:: Aim of the task ::
Exclude all images and print the entries below exactly.

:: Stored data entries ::
*** Begin section ***
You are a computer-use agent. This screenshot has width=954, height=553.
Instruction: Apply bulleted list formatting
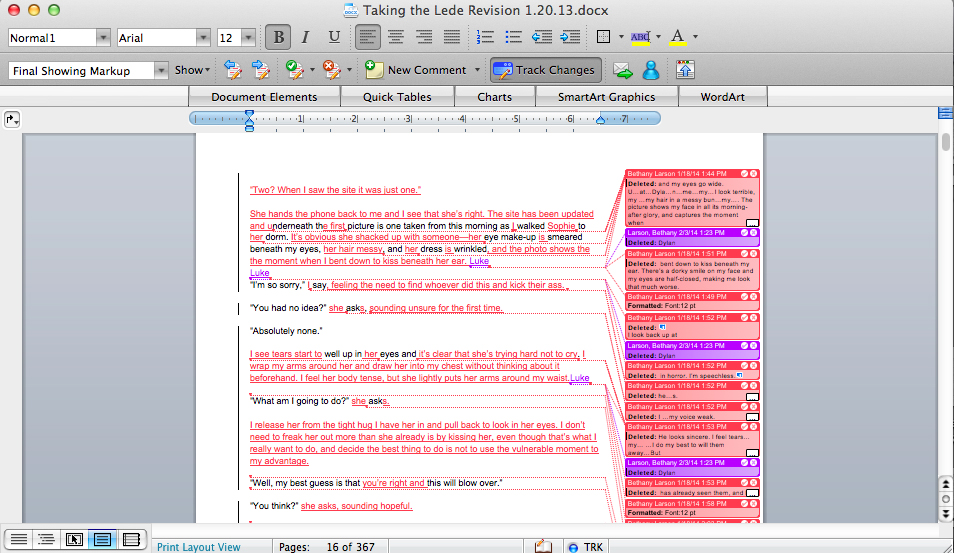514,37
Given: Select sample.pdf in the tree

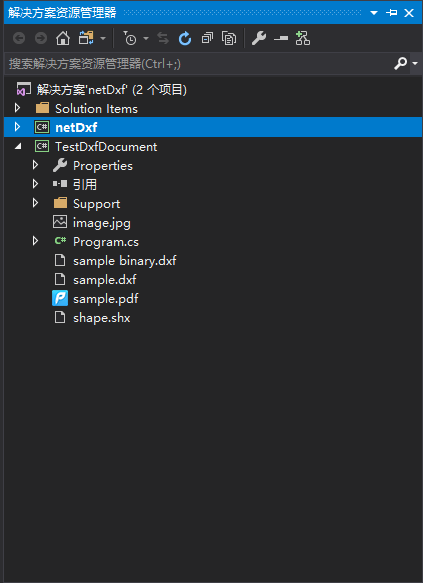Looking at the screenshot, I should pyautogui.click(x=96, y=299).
*** End section ***
:: Solved exercise ::
You are a computer-use agent. This screenshot has width=954, height=553.
Instruction: Apply bulleted list formatting
514,37
Given: Select sample.pdf in the tree

Looking at the screenshot, I should pyautogui.click(x=96, y=299).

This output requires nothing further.